SELECTED TEXT -
-- -- --
Let’s Hear It For Amarildo, Colltalers
The gruesome legacy of the Latin American military dictatorships that spread out during the 1960s has deeply scared the nations they terrorized. Some, such as Argentina e Chile, may be arguably coming to terms, albeit slowly, with that dark era. Others, like Brazil, are still to fully acknowledge it.
It won’t be able to keep up with that for long, though. This week, newly declassified files from the period shed light on yet more details about the regime’s inner workings, including how Brazilian generals spied on their over the border neighbors. And then, almost on cue, there’s the disappearance of Amarildo Dias de Souza.
The construction worker, a resident of one Rio’s biggest favelas, Rocinha, was abducted on July 14 by members of a police squad, as shown by recently released surveillance footage. The squad was raiding the slum, allegedly after drug lords, but Souza had no proven involvement with the traffic.
The way that he disappeared, though, leaving behind wife and six kids, is an eerie reminder of the dictatorship’s favorite way of doing away with opponents of the regime. Even though the number of ‘desaparecidos’ in Brazil pales in comparison with other countries in the region, they did happen there too.
We’ll get back to that in a minute. But let’s remind everyone that two months ago, when massive rallies erupted all over Brazil, few weren’t caught by surprise. Up to then, Brazil had been the textbook example of a functional democracy promoting prosperity south of the Equator.
Not just the world was simply not prepared for what exploded in the streets of Brazilian cities, but President Rousseff has also lost all the assurance that her reelection a year from October was within reach. That, if it seemed then already won but still distant, it’s now far from secured, and approaching really fast.
Ignited by the not too sudden realization that huge investments flowing into the country, in preparation for the World Cup next year and the 2016 Olympic Games, were being diverted from needed public works and towards mammoth and over budget soccer stadiums, Brazilians simply couldn’t take it anymore.
The small Confederations Cup was good enough of a trigger for the widespread expressions of discontent, followed by acts of police brutality and repression that only helped fueled the loose movement. As with the Occupy Wall Street rallies, it refused to be driven by the traditional leader plus political cause flags.
Despite having fallen off the main media glare, and to many, to disarray due to internal fractures over which direction to take, dissatisfaction still runs high, and public awareness of what really ails Brazil (whose growth seems to have chocked, generating economic and political instability) is still very much alive.
Thus Amarildo, as the daily laborer is known, has been the galvanizer of the moment. His disappearance gives citizens a platform to demand answers from the police, which had denied any involvement until the footage surfaced, and the government, seemingly unaware of the scary shadow that his case projects.
-- -- --
MATERIALS PROVIDED -
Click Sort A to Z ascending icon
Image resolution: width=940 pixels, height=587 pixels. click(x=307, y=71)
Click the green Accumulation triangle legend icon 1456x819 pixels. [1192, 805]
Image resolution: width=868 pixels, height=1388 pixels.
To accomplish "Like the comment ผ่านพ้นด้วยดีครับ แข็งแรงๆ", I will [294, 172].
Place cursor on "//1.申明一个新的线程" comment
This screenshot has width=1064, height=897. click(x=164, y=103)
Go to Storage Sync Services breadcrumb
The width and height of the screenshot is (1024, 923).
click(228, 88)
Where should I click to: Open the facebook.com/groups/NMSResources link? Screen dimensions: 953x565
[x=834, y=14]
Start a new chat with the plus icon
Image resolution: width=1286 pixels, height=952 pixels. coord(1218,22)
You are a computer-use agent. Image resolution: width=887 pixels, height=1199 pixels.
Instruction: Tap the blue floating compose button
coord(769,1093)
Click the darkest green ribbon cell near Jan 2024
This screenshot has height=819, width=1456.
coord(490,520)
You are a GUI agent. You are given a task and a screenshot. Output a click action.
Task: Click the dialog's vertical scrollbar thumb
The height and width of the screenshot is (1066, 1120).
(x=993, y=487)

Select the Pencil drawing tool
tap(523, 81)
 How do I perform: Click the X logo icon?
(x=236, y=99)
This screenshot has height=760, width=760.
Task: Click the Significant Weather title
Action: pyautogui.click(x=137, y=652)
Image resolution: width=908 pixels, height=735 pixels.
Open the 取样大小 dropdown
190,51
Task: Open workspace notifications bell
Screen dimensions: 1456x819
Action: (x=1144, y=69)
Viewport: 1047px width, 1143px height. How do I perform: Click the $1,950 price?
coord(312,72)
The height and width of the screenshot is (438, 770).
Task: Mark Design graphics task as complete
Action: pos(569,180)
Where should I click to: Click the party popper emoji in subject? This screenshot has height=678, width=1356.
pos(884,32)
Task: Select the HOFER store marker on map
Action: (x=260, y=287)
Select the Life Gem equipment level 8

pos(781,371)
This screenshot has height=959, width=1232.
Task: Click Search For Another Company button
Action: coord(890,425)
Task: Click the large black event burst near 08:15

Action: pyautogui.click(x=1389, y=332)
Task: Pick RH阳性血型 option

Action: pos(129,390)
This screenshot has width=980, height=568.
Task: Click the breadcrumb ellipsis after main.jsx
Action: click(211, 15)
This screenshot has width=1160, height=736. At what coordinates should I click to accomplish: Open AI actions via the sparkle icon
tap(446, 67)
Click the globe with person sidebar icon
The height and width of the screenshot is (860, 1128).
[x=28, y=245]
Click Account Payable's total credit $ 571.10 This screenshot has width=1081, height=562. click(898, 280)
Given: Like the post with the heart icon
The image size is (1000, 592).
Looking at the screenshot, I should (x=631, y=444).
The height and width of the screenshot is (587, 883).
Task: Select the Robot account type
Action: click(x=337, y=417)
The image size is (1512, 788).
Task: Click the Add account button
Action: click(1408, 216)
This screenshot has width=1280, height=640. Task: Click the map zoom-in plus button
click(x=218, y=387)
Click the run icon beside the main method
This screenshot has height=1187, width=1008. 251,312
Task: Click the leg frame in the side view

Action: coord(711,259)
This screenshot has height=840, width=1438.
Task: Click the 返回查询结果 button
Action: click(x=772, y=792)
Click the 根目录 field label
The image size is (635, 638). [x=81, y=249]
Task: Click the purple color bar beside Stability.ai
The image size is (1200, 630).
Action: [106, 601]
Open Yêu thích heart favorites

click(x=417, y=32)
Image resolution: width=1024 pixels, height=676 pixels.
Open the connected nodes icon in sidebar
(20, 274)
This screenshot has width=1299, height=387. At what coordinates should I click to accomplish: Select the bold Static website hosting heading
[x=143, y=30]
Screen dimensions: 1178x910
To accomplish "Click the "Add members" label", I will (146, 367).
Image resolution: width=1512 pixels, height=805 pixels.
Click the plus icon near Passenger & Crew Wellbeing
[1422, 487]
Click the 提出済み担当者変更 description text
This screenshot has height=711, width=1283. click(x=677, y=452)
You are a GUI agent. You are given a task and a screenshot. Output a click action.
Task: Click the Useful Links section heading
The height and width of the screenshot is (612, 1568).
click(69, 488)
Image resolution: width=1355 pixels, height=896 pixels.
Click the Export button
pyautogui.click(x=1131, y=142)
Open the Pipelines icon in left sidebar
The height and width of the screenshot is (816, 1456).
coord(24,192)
-- -- --
PROBLEMS -
1/ In the Brazil editorial, on what date was Amarildo Dias de Souza abducted?
2/ Put the stretch of the records from their first line through the line containing "will [294, 172]." into a Markdown table with the columns Number and Line. Number the rows and leave out blank lines.
The Brazil editorial and the records are unrelated pieces of material.

TASK-BY-TASK SOLUTIONS -
1/ July 14.

2/
| Number | Line |
|---|---|
| 1 | Click Sort A to Z ascending icon |
| 2 | Image resolution: width=940 pixels, height=587 pixels. click(x=307, y=71) |
| 3 | Click the green Accumulation triangle legend icon 1456x819 pixels. [1192, 805] |
| 4 | Image resolution: width=868 pixels, height=1388 pixels. |
| 5 | To accomplish "Like the comment ผ่านพ้นด้วยดีครับ แข็งแรงๆ", I will [294, 172]. |